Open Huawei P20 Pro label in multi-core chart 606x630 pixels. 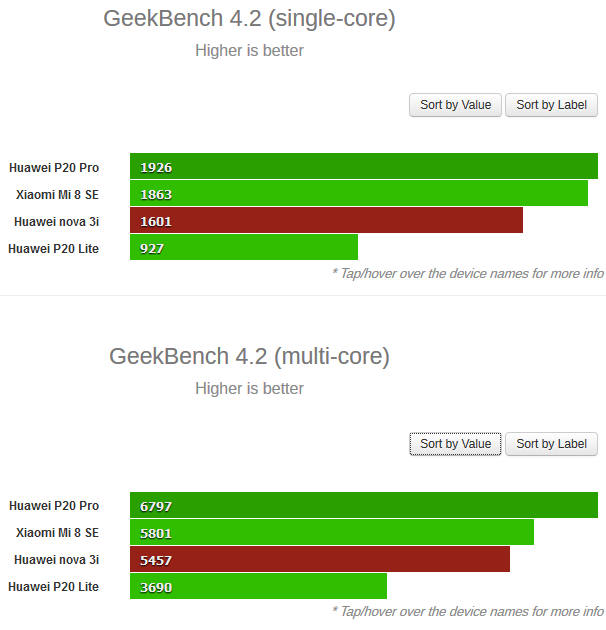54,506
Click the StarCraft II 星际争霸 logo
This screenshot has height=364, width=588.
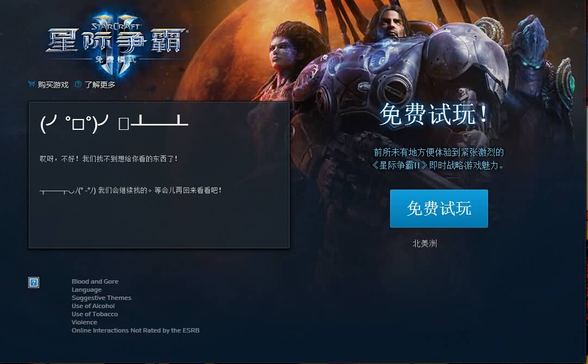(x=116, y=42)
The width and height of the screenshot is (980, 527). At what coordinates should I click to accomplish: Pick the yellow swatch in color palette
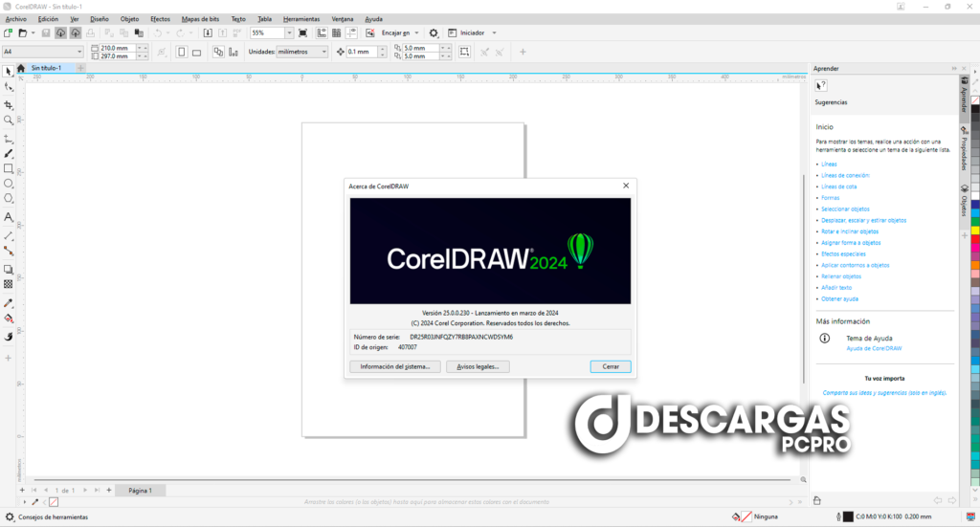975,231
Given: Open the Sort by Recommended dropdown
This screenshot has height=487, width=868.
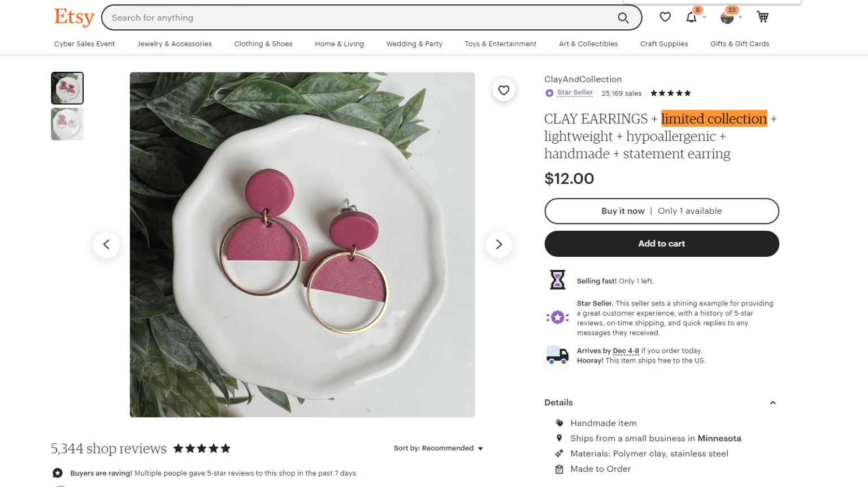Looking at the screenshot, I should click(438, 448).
──────────
Problem description: Print the lines from the line containing "The width and" through the last line of the listing, exactly as they stand, and leave any pictures out.

Task response:
The width and height of the screenshot is (980, 527). At what coordinates should I click to accomplish: Pick the yellow swatch in color palette
975,231
Given: Open the Sort by Recommended dropdown
This screenshot has height=487, width=868.
Looking at the screenshot, I should click(438, 448).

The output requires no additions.